Learning occurs by changing the weights. External stimuli are required for learning in bio-organisms, in case of ANNs they are provided by the training data.

Training

Training data contain input-output pairs. We compare predicted output with annotated output label from training data.

Neurons

Errors

Errors are comparison failures. These are similar to unpleasant feedback modifying synaptic strengths. Goal of changing weights - make predictions better.

Model generalizations

Ability to compute functions of unseen inputs accurately, even though given finite sets of input-output pairs.

Computation graph

Alternative view - computation graph.

When used in basic graph, NNs reduce to classical ML models.

Least-squares regression
logistic regression
linear regression

Nodes compute based on inputs and weights.

Goal

Goal of NN: learn a function that relates inputs to outputs with the use of training examples.

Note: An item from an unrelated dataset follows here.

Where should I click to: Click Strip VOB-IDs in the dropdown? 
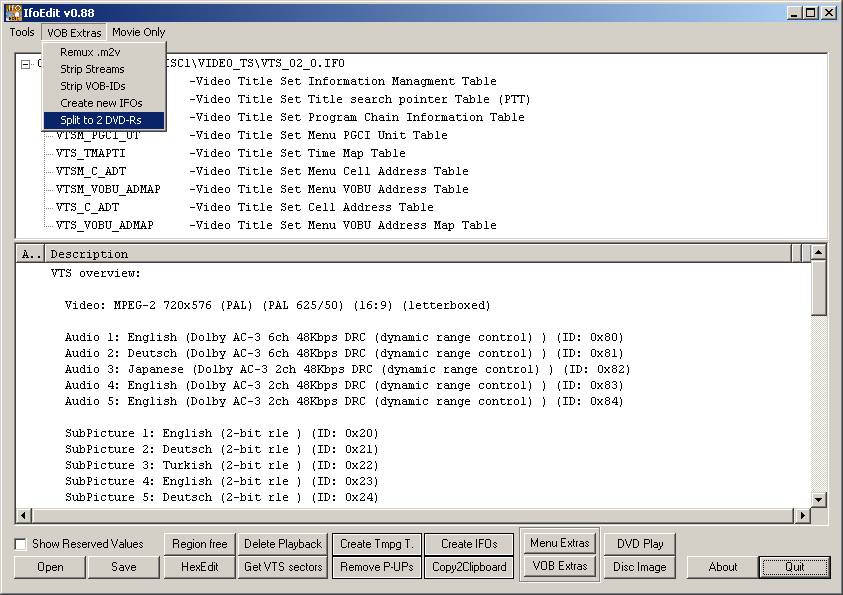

Settings the edge weights is training.

Structure

Consider a simple case of $d$ inputs and a single binary output. \[ (\overline{X}, y) - \text{training instance} \]

Feature variables: \[ \overline{X}=[x_1, \dots, x_d] \] Observed value: $y \in {0,1}$, contained in target variable $y$.

Objective

learn the function $f(\cdot)$, such that $y=f_{\overline{W}}(\overline{X})$.
minimize mismatch between $y$ and $f_{\overline{W}}(\overline{X})$. $W$ - weight vector.

In case of perceptron, we compute a linear function: \[\begin{align*} &\hat{y}=f(\overline{X}) = sign\left\{\overline{W}^T \overline{X}^T\right\} = sign\left\{\sum\limits_{i=1}^d w_i x_i\right\} \end{align*}\] $\hat{y}$ means value, not observed value $y$.

Perceptron

A simplest NN.

Perceptron

We choose the basic form of the function, but strive to find some parameters.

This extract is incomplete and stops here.